### INSTRUCTIONS FOR THE TASK
Restate word for word each line of the data, starting at the one containing "Prénom ou nom complet (221, 1311)" and running through the last.

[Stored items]
━━━
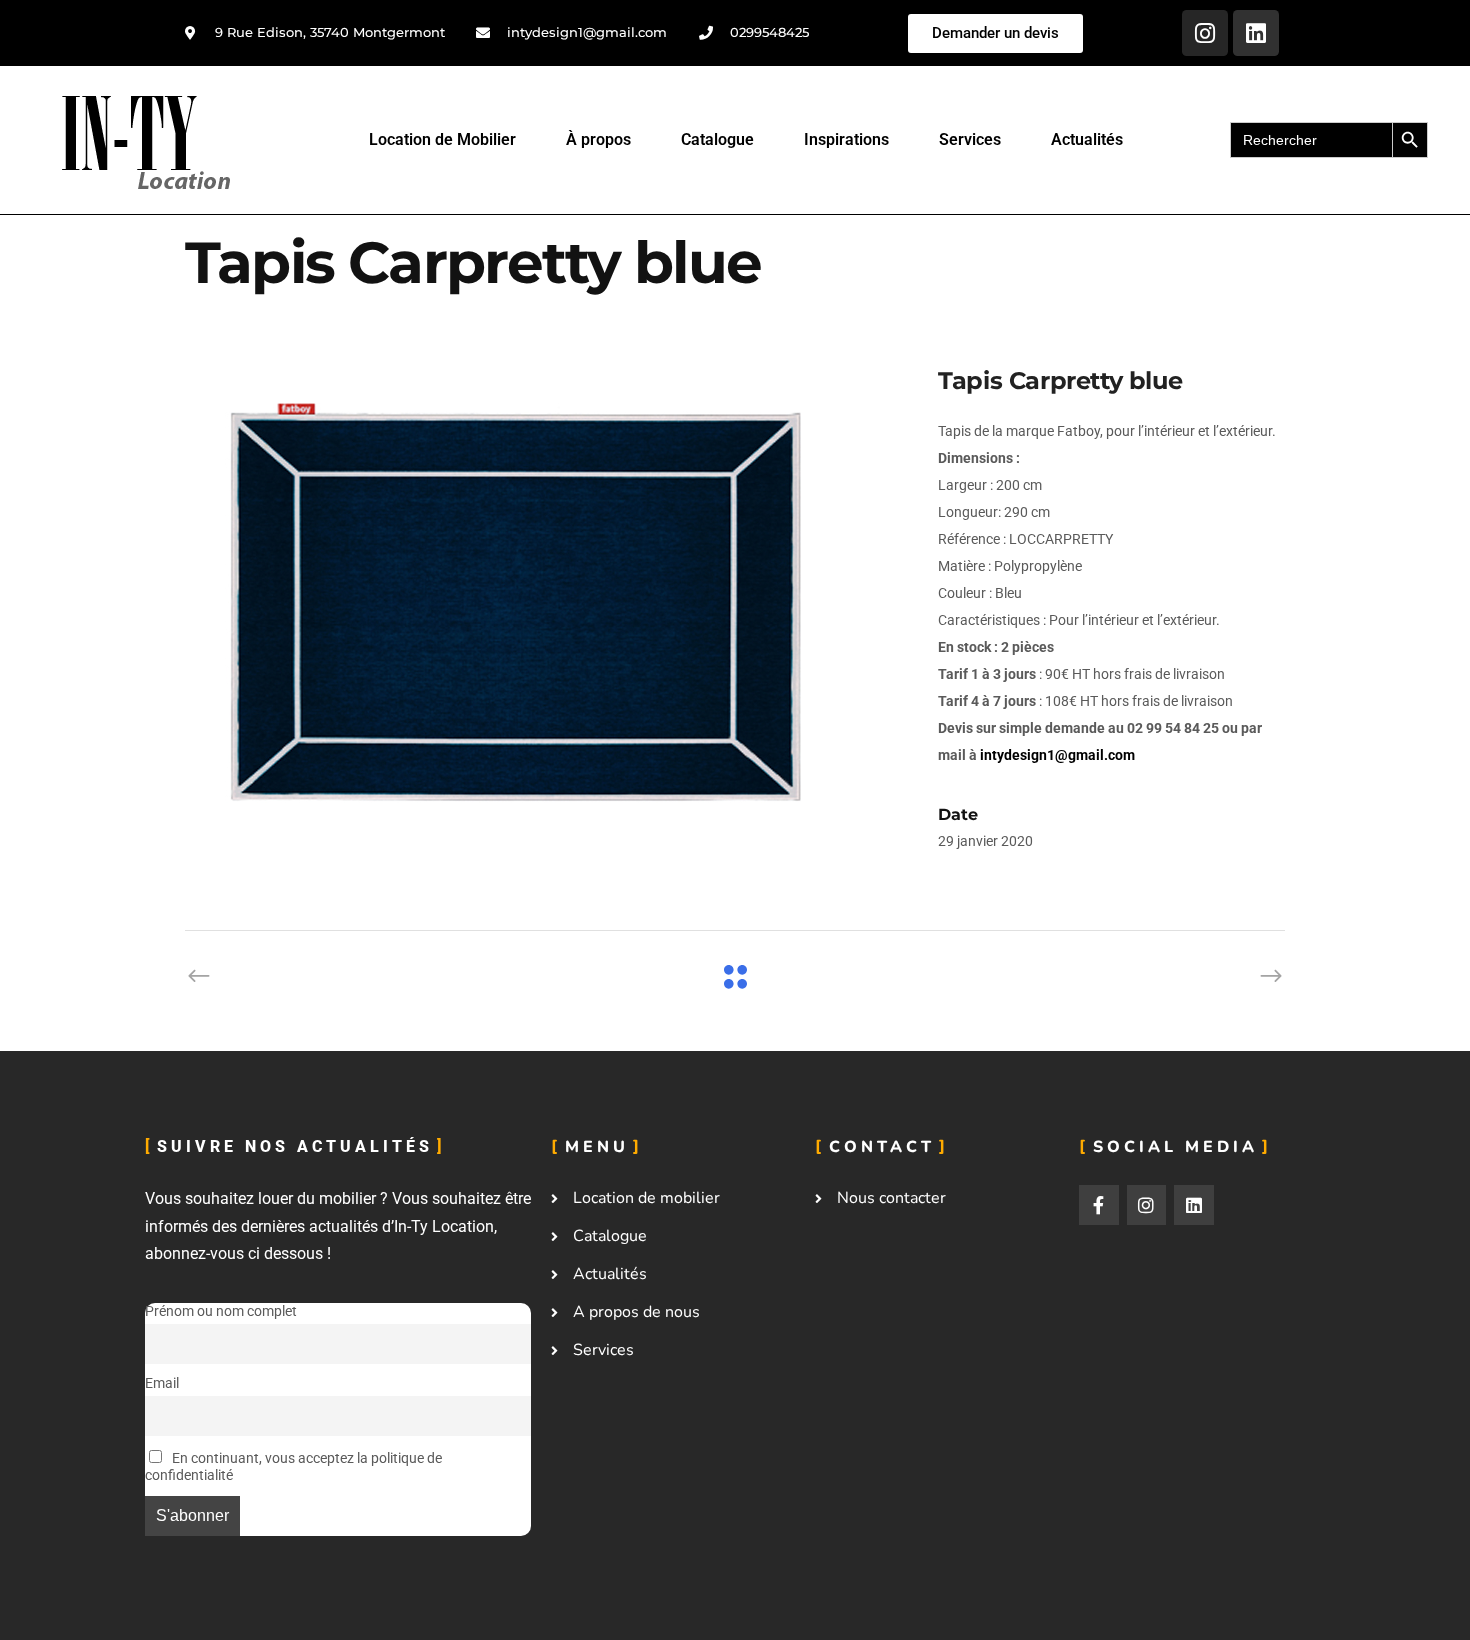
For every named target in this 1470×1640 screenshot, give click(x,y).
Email (162, 1383)
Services (970, 139)
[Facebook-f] (1099, 1205)
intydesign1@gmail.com (1057, 755)
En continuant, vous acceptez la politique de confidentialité (293, 1467)
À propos (598, 139)
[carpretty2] (541, 603)
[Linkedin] (1256, 33)
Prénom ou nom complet (221, 1311)
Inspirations (846, 139)
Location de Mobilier (442, 139)
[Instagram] (1205, 33)
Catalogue (717, 139)
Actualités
━━━
### TASK RESPONSE
Prénom ou nom complet (221, 1311)
Inspirations (846, 139)
Location de Mobilier (442, 139)
[Instagram] (1205, 33)
Catalogue (717, 139)
Actualités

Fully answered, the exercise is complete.